Flowing directly from the decision to pay contingent faculty less than the tenure-stream faculty is the negative attitude of tenured faculty toward their nontenured colleagues. Wandering into a faculty lounge at a community college, a tenured faculty member said out loud, “If an adjunct professor were any good, he would have landed a full-time tenure-track position by now.” This tenured professor, who served as the grievance chair for the faculty union, did not seem to notice—or care—that an adjunct was in the room.

Such prejudice is the natural solution to cognitive dissonance, which holds that when people’s belief systems conflict with their behavior, they will sometimes modify their beliefs in order to justify their behavior. The problem posed for tenure-track faculty is this: how can they justify why they are treated so well while so many of their non-tenure-track colleagues are treated so badly?

The tenured faculty member’s comment reveals ignorance of the fact that for decades there have been far more qualified applicants than there have been tenure-track jobs. But it is precisely this scarcity of full-time positions that leads those who have them to see themselves as the winners in some sort of social Darwinian landscape.

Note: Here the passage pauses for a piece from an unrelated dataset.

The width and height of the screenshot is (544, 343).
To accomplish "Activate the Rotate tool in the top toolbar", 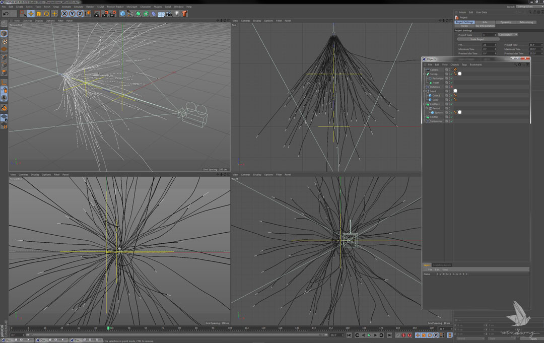I will 46,14.
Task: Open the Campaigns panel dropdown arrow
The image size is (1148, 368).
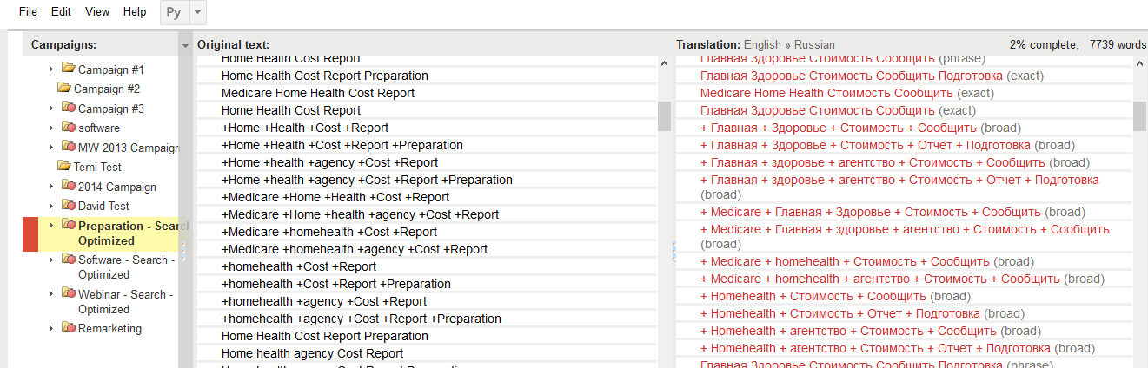Action: click(185, 45)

No one seems to have done a breakdown on the ages of new hires, but adjuncts nearly universally believe that the longer they are adjuncts, the less chance they have of ever attaining a tenure-track job. It is not at all unusual for tenure-track search committees, composed primarily of tenure-track professors, to ignore their own accomplished adjuncts and to hire “promising” young professors with few accomplishments.

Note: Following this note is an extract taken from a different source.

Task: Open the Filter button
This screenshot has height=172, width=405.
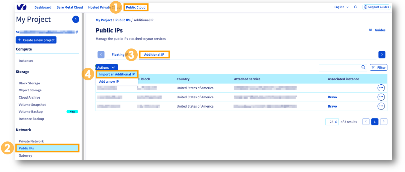Action: [378, 67]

In his book Somebodies and Nobodies: Overcoming the Abuse of Rank, Robert Fuller, former president of Oberlin College, has laid out the consequences of dividing people by rank. Echoing much of the feminist literature, Fuller describes “a disorder without a name”: rankism. Calling rankism “the mother of all Isms,” Fuller points out that neither differences in power or rank are in themselves the crux of the problem. Rather, “difficulties arise only when these differences are used as an excuse to abuse, humiliate, exploit, and subjugate. . . . The abuse of power vested in rank-holders takes the form of disrespect, inequity, discrimination, and exploitation. Since hierarchies are pyramids of power, rankism is a malady to which hierarchies of all types are susceptible.”17

Fuller notes that hierarchies can be used to divide people between somebodies and nobodies: “Rankism insults the dignity of subordinates by treating them as invisible, as nobodies. Nobody is another n-word and, like the original, it is used to justify denigration and inequity. Nobodies are insulted, disrespected, exploited, ignored. In contrast, somebodies are sought after, given preference, lionized.”18

Following Fuller, I think we can now give a name to the treatment of nontenured faculty by their tenured colleagues: tenurism. Like racism, which categorizes people by their race, and sexism, which categorizes people by their sex, tenurism categorizes people by their tenure status and makes the false assumption that tenure (or the lack of it) somehow defines the quality of the professor.